Stored data
*** Block opens ***
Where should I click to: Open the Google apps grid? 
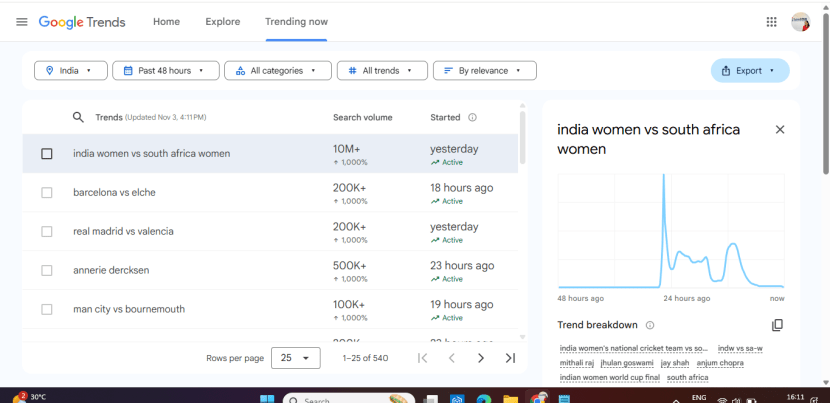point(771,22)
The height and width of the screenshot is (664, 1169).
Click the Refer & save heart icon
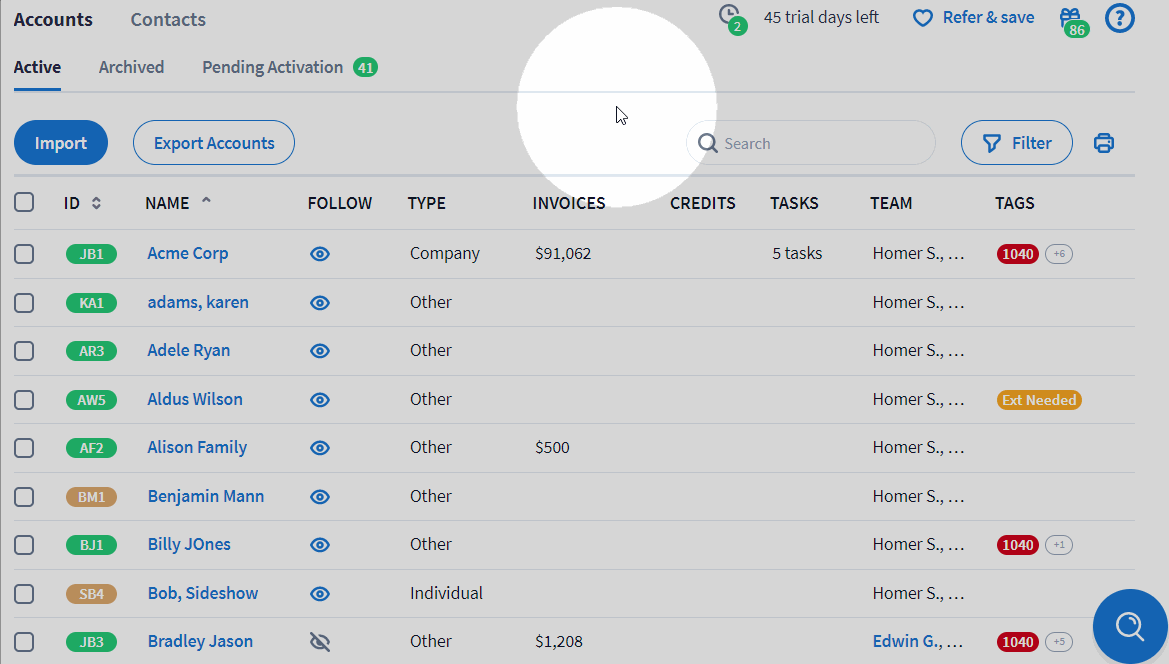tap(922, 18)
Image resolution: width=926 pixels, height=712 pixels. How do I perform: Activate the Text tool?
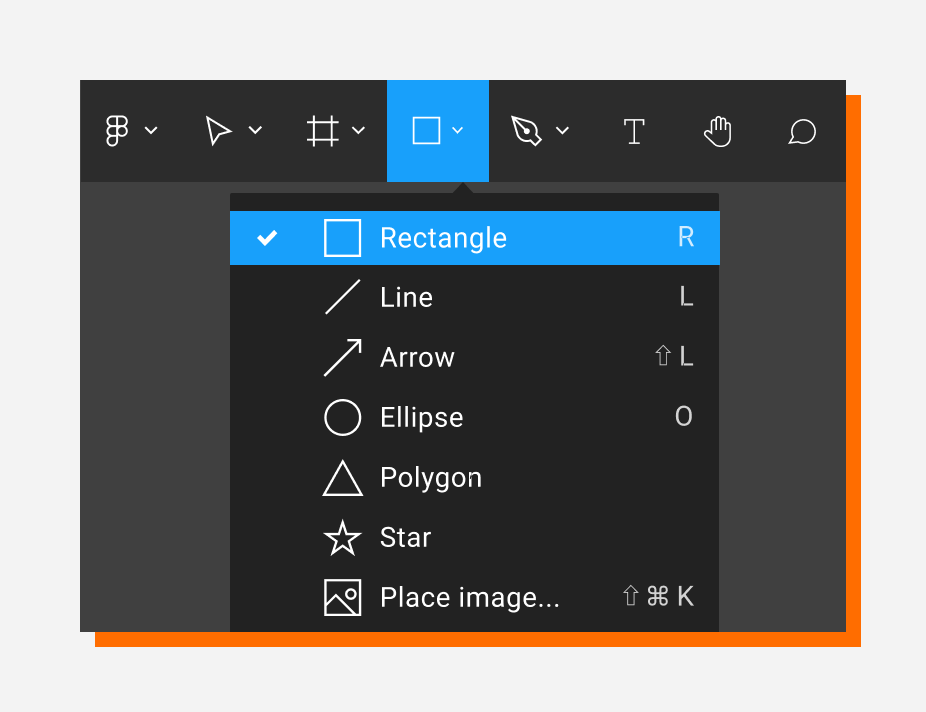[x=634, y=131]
*** Block closes ***
# EXERCISE
Copy the data exactly. Any picture it contains is to be omitted.

# EXERCISE OUTPUT
Where should I click to: Open the Google apps grid? 
point(771,22)
The height and width of the screenshot is (664, 1169).
Click the Refer & save heart icon
tap(922, 18)
Image resolution: width=926 pixels, height=712 pixels. How do I perform: Activate the Text tool?
[x=634, y=131]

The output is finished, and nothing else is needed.